Agora, os carperos estão dispostos a adotar estratégias mais radicais e começam a colocar em prática uma ação mais contundente voltada à invasão de outras propriedades pertencentes aos brasiguaios. Assim que o policiamento deixou o local, os carperos, insatisfeitos e revoltados com a desocupação, retornaram à fazenda e atearam fogo em lavouras. Até o fim da tarde de ontem, mais de cem hectares com soja haviam sido dizimadas pelo fogo, resultado da ação enfurecida dos carperos. Outras propriedades pertencentes a brasiguaios também enfrentam o mesmo problema. Uma empresa do Paraguai alega ser a proprietária legítima das terras em que estão assentados os brasiguaios.

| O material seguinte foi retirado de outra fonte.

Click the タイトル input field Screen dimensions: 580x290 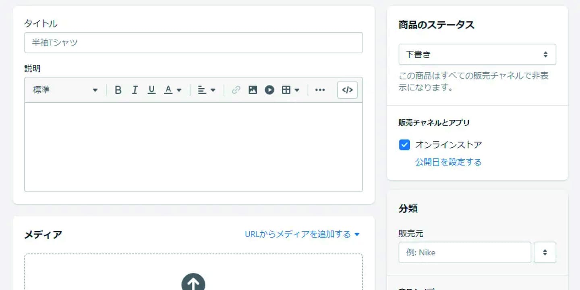click(x=193, y=43)
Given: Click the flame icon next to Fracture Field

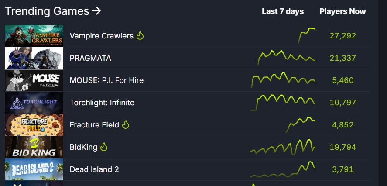Looking at the screenshot, I should click(x=126, y=125).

Temendo qualquer tipo de reação dos carperos, os policiais paraguaios estão de prontidão na zona de conflito. Há outro grupo de policiais que impedem o acesso por estradas rurais e o cultivo nas propriedades, justificando que apenas estão cumprindo ordens judiciais. Na semana passada, um brasiguaio tentou pulverizar uma área e teve seu maquinário atingido por uma rajada de metralhadora. Por sorte, ninguém ficou ferido. “Trabalhar 40 anos no país e não ter segurança para plantar é frustrante”, afirma o agricultor Mauro Jacob.
COMISSÃO EXTERNA
Encabeçada pelo deputado federal Alfredo Kaefer (PSDB-PR), uma comissão externa designada pelo presidente do Congresso Nacional, Marco Maia (PT-RS), pretende nos próximos dias se deslocar até o Paraguai e se reunir com autoridades do país vizinho e brasiguaios. A intenção é preparar um relatório e apresentar para o governo federal como forma de mediar o conflito. A comissão terá entre oito e dez membros. “O Brasil precisa interferir o quanto antes e defender os interesses dos brasiguaios, produtores que abdicaram anos de suas vidas para erguer e solidificar o patrimônio no Paraguai”, diz Kaefer.